It is common practice to augment data (add samples programmatically, such as random crops, etc. in the case of a dataset consisting of images) on both training and test set, or
This answer on stats.SE makes the case for applying crops on the validation / test sets so as to make that input similar the the input in the training set that the network was trained on.
Do it only on the training set. And, of course, make sure that the augmentation does not make the label wrong (e.g. when rotating 6 and 9 by about 180°).
The reason why we use a training and a test set in the first place is that we want to estimate the error our system will have in reality. So the data for the test set should be as close to real data as possible.
If you do it on the test set, you might have the problem that you introduce errors. For example, say you want to recognize digits and you augment by rotating. Then a 6
might look like a 9
. But not all examples are that easy. Better be save than sorry.

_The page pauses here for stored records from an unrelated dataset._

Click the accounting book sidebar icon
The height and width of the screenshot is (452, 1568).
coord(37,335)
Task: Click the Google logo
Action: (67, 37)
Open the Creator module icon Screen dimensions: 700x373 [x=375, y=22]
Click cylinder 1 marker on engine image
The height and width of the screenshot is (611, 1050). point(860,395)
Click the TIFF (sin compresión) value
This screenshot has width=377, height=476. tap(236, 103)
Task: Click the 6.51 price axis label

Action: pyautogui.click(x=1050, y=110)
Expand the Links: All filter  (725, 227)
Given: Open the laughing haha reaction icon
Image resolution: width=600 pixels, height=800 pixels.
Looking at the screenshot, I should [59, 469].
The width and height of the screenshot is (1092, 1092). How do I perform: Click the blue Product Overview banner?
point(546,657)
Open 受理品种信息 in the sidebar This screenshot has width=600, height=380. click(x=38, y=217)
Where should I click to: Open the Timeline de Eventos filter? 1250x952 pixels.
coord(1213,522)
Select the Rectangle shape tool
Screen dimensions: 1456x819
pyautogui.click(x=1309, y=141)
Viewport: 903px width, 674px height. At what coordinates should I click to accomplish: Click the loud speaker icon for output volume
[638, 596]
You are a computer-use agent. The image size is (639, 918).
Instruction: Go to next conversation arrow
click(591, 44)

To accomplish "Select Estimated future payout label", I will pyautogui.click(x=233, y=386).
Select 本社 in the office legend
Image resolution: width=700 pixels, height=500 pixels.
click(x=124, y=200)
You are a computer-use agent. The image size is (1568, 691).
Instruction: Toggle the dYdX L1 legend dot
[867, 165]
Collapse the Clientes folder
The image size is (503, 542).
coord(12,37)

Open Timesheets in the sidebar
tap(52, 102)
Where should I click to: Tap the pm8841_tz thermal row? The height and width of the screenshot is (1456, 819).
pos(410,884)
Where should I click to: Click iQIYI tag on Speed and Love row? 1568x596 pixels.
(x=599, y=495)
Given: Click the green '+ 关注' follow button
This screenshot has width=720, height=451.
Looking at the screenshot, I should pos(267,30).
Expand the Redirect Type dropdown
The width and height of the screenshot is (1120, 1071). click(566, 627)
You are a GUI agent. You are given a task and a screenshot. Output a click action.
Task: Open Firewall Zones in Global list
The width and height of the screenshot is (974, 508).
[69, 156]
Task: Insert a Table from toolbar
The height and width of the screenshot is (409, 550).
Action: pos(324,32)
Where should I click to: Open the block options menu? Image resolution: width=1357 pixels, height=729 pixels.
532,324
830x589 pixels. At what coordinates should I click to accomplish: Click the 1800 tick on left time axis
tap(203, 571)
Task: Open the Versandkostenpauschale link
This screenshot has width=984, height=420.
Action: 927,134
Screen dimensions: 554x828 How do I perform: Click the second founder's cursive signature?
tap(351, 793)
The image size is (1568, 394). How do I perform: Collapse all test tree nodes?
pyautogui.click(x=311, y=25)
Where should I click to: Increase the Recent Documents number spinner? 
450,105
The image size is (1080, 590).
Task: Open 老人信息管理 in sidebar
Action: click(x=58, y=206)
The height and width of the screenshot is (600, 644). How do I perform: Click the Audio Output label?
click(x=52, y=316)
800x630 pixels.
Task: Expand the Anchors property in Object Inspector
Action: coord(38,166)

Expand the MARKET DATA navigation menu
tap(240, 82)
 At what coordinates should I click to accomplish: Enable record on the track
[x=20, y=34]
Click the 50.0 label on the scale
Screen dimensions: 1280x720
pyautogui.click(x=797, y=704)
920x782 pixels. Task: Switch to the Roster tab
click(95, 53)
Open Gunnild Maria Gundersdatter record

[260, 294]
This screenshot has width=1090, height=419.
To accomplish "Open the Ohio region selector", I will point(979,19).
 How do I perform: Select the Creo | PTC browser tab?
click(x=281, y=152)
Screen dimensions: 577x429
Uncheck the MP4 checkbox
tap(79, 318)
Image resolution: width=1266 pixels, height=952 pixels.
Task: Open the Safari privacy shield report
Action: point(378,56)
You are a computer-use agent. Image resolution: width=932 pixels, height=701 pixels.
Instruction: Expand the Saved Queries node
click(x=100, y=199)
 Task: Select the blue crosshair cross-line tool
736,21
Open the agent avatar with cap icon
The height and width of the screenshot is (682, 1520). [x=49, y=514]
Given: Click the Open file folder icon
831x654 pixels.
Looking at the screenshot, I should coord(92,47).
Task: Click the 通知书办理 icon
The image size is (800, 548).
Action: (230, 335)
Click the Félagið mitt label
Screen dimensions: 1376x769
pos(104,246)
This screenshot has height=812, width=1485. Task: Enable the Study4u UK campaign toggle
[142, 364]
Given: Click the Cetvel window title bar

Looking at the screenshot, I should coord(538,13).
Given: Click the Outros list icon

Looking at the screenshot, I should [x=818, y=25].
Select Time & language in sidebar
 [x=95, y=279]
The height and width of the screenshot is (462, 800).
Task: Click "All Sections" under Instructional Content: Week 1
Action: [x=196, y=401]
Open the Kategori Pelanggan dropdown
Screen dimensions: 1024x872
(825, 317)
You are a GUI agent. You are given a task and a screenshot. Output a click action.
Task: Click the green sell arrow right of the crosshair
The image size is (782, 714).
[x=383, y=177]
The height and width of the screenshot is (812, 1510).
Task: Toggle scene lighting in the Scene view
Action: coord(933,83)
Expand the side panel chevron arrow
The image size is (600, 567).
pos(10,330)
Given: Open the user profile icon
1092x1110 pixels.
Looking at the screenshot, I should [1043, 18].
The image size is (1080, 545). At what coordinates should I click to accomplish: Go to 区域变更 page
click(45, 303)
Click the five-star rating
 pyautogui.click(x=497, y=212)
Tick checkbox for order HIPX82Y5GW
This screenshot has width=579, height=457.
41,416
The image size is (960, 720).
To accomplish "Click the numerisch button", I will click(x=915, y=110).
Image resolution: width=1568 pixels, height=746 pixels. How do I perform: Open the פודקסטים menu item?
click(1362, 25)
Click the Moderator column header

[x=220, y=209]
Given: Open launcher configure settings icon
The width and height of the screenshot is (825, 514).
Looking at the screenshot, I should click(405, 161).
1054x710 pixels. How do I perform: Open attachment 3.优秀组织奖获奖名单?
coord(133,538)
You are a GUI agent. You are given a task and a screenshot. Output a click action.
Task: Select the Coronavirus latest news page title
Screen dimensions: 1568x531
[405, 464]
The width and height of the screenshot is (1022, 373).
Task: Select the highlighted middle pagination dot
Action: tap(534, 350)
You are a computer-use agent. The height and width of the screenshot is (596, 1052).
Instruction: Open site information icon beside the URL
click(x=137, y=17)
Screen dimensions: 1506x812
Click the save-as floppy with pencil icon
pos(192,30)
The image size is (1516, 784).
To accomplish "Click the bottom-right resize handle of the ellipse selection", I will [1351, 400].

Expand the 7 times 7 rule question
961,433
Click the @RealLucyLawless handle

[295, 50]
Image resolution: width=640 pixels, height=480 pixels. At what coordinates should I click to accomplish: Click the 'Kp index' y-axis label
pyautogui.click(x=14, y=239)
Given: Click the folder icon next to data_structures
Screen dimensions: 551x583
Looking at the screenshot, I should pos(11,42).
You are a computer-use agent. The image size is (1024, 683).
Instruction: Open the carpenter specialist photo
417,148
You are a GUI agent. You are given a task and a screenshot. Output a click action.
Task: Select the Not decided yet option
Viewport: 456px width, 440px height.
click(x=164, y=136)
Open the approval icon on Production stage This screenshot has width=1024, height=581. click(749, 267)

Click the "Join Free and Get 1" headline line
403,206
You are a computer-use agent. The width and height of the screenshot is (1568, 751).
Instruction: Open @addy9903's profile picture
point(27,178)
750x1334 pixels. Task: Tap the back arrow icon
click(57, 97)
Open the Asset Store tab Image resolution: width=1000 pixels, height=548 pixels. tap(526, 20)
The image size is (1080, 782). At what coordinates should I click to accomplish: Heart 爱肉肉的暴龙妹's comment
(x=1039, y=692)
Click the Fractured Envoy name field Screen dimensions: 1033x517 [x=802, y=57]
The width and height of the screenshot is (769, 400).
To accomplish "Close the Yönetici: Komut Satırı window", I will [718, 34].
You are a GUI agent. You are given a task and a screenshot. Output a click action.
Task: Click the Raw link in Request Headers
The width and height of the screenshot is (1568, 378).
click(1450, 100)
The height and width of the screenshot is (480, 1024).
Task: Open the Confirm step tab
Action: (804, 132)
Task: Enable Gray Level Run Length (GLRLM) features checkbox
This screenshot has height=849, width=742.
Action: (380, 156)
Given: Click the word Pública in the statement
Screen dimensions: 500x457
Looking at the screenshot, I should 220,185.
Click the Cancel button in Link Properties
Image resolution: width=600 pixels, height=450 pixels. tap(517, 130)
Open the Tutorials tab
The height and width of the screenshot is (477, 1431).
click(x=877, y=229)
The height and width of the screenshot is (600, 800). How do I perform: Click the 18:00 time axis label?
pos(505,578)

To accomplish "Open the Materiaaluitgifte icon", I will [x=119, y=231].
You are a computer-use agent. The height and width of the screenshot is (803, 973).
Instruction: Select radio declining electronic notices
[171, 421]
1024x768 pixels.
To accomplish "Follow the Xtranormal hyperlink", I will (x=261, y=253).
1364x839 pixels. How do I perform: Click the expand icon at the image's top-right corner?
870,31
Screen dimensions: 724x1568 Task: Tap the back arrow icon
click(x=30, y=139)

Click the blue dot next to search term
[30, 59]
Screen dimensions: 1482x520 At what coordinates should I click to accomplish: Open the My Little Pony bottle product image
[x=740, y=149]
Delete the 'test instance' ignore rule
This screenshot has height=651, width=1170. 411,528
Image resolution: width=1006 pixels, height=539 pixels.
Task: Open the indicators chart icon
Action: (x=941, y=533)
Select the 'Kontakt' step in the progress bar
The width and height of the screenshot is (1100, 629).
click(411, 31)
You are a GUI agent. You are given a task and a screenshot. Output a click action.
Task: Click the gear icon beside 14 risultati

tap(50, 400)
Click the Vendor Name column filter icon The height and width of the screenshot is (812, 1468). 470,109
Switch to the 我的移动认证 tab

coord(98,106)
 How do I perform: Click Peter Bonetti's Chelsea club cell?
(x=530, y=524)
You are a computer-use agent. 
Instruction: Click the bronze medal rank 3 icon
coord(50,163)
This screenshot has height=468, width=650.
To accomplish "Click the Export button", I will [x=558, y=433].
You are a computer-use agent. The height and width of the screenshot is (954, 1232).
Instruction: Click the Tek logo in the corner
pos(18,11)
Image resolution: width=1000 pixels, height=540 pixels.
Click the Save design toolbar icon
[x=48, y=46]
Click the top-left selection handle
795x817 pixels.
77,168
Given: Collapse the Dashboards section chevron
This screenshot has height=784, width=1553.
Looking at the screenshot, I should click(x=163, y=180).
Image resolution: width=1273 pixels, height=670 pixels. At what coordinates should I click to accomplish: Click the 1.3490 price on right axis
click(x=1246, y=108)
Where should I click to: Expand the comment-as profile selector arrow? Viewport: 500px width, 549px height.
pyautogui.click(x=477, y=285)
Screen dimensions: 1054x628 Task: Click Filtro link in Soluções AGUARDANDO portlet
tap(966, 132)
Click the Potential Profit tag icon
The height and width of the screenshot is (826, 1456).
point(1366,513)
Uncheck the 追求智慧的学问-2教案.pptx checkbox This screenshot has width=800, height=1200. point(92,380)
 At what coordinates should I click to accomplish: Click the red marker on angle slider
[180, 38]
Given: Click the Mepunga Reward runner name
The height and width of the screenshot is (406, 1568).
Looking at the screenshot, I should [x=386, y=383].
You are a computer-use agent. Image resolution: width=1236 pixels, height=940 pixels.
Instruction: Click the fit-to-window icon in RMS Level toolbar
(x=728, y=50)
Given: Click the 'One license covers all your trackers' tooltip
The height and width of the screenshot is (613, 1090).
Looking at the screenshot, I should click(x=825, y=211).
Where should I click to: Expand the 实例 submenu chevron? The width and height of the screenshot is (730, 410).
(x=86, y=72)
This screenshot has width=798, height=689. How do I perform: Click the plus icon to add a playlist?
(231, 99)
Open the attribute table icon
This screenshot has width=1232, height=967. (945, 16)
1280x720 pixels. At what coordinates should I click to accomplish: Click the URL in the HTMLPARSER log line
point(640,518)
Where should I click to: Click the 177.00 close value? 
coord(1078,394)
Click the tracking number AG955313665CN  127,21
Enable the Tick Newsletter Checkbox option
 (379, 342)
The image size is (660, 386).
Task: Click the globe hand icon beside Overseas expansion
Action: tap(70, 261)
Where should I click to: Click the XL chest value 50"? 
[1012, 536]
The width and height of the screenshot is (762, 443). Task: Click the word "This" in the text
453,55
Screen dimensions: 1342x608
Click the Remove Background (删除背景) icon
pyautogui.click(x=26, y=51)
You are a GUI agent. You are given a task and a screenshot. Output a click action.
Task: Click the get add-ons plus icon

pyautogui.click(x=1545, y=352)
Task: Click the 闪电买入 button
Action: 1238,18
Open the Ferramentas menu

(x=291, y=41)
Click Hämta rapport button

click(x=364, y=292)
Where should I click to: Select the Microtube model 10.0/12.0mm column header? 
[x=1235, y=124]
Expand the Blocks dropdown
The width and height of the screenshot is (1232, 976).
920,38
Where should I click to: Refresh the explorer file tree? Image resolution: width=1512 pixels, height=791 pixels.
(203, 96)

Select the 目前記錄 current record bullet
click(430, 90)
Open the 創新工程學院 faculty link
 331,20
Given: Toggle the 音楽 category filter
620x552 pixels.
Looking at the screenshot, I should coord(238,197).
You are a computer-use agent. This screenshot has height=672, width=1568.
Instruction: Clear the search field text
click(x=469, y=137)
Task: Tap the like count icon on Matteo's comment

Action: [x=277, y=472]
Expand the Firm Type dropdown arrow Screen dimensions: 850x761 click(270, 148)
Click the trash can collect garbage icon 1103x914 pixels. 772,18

The goal of data augmentation is to generalize the model and make it learn more orientation of the images, such that the during testing the model is able to apprehend the test data well. So, it is well practiced to use augmentation technique only for training sets.
I would argue that, in some cases, using data augmentation for the validation set can be helpful.
For example, I train a lot of CNNs for medical image segmentation. Many of the augmentation transforms that I use are meant to reduce the image quality so that the network is trained to be robust against such data. If the training set looks bad and the validation set looks nice, it will be hard to compare the losses during training and therefore assessing overfit will be complicated.
I would never use augmentation for the test set unless I'm using test-time augmentation to improve results or estimate aleatoric uncertainty.
In computer vision, you can use data augmentation during test time to obtain different views on the test image. You then have to aggregate the results obtained from each image for example by averaging them.
For example, given this symbol below, changing the point of view can lead to different interpretations :
Only on training. Data augmentation is used to increase the size of training set and to get more different images. Technically, you could use data augmentation on test set to see how model behaves on such images, but usually people don't do it.